How could Soham Parekh have improved his overemployment scheme?
Soham Parekh worked four tech jobs simultaneously but typically got caught at each company. Thought experiment: what would it take to get away with it?
Thought experiment: you wake up and you are Soham Parekh. You want to extract as many resources out of the tech sector via overemployment as you can. What is your approach to becoming as overemployed as possible?
If you’re not familiar with the Soham Parekh story, Suhail Doshi put out a PSA that Soham has been running an overemployment scam by simultaneously working at multiple startups. He did this remotely from India. TechCrunch reports that he had been sweetening the deal by taking low salary and high equity at each of the jobs. He was caught once members of the Y Combinator community started checking each others notes.
A Hacker News thread on the topic was flooded with people saying that they hired him. In summary, he excels at LeetCode-style interviews. But once it came time to work, he would give wild excuses about why he couldn’t meet deadlines. He would skip meetings, have massive delays for shipping pull requests, and get nothing done until he was eventually terminated.
I think we can do better. He repeatedly got caught by companies, and since his compensation packages were always equity-heavy — which typically vests with a 1 year cliff — he was getting underpaid per job.
Let’s break down his strategy:
Focus on startups. These are companies that are growing, hungry to hire, and are small enough to make rapid decisions.
Be a good candidate. Master the skill of interviewing. Convince people that you are one of the top candidates.
Look enticing. Proactively ask for a lowball salary offer in exchange for equity.
Add uncertainty. Claim that you are working on your US visa renewal, but raise some doubt about whether it will go through.
Make a good first impression. Attend any in-person meetings or orientations.

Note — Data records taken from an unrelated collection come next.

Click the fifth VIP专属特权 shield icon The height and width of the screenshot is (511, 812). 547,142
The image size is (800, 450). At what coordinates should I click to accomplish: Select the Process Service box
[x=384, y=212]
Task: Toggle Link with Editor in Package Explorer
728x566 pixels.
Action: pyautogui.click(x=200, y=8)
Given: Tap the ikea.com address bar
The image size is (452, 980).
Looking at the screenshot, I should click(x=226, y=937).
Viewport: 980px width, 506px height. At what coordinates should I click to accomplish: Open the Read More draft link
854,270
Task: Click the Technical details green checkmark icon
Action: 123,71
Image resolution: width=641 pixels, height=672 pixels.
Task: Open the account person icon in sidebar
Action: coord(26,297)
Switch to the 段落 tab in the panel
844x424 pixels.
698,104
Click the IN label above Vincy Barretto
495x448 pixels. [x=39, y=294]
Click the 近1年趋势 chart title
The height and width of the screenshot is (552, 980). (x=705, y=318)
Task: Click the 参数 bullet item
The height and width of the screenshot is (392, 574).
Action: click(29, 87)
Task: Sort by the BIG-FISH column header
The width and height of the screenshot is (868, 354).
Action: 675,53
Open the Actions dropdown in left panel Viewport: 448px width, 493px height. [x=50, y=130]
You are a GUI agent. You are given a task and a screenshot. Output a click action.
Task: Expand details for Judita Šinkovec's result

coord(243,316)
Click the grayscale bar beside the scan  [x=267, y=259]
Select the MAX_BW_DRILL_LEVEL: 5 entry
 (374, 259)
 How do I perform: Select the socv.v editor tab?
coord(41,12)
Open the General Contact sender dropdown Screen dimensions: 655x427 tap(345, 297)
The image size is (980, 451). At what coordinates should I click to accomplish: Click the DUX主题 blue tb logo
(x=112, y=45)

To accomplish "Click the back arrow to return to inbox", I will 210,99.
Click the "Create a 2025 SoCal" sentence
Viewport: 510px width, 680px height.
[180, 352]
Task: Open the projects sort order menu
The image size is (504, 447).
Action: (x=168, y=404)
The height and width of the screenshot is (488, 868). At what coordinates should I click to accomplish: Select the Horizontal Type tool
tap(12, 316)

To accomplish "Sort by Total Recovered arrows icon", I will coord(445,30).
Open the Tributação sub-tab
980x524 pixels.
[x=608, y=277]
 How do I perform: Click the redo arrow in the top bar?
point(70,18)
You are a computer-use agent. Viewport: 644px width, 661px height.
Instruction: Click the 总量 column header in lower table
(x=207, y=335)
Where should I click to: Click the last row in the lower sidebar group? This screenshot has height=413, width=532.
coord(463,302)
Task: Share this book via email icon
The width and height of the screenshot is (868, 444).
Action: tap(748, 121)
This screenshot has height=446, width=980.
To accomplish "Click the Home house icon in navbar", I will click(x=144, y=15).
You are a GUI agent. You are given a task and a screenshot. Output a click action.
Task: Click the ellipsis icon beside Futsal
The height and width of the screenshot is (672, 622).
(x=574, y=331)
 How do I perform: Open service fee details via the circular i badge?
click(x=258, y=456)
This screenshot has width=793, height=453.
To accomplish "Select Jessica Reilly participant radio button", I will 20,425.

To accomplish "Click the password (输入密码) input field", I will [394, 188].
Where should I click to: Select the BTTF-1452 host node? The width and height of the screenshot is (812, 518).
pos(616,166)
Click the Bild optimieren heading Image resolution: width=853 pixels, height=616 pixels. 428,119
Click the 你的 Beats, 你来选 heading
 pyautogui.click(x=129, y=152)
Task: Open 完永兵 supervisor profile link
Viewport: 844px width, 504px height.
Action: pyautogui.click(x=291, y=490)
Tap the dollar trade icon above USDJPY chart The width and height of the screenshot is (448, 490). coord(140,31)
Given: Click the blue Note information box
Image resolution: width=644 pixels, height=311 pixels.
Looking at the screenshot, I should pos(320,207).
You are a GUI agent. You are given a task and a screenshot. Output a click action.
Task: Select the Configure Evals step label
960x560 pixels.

Surf the long tail. Obviously your work suffers because you’re working at 4ish places at once. The company notices eventually and fires you. Cash the paychecks and start interviewing somewhere else.
If you truly want to become overemployed in the tech industry, there are certainly better ways to do this.
First, trying to fleece startups is a bad idea. They actually need things to get done! And everyone knows everyone in a small company, and it will quickly become clear that you’re not producing any work. As companies grow, they develop more places to hide. I know several people who ended up in situations at Google where they didn’t need to do anything for 3-6 months. I’m curious what the record is. It was hard to engineer; usually it happened when a large team catastrophically failed and the organization started picking apart its remains.
Second, the output of his work could be compared against the output of other engineers in the company. He did full stack work, but startups employ tons of people who know about full stack work. So his output isn’t keeping up and anyone can load up Github and see that he is slacking.
So how can we do better? Being a consultant in a third-party integration tech like Salesforce and targeting businesses with somewhere in the ballpark of 100-1000 employees. If you do this right, you could hold at least 2 gigs at the same time while raking in retainers. Yes, this does imply that you need to become an expert in Salesforce, but hear me out. This company size is the sweet spot where they might have decided that they definitely need Salesforce, but realized that they don’t have the in-house expertise to do a Salesforce integration and had bad experiences trying to pay Salesforce contracting fees to do parts of the integration.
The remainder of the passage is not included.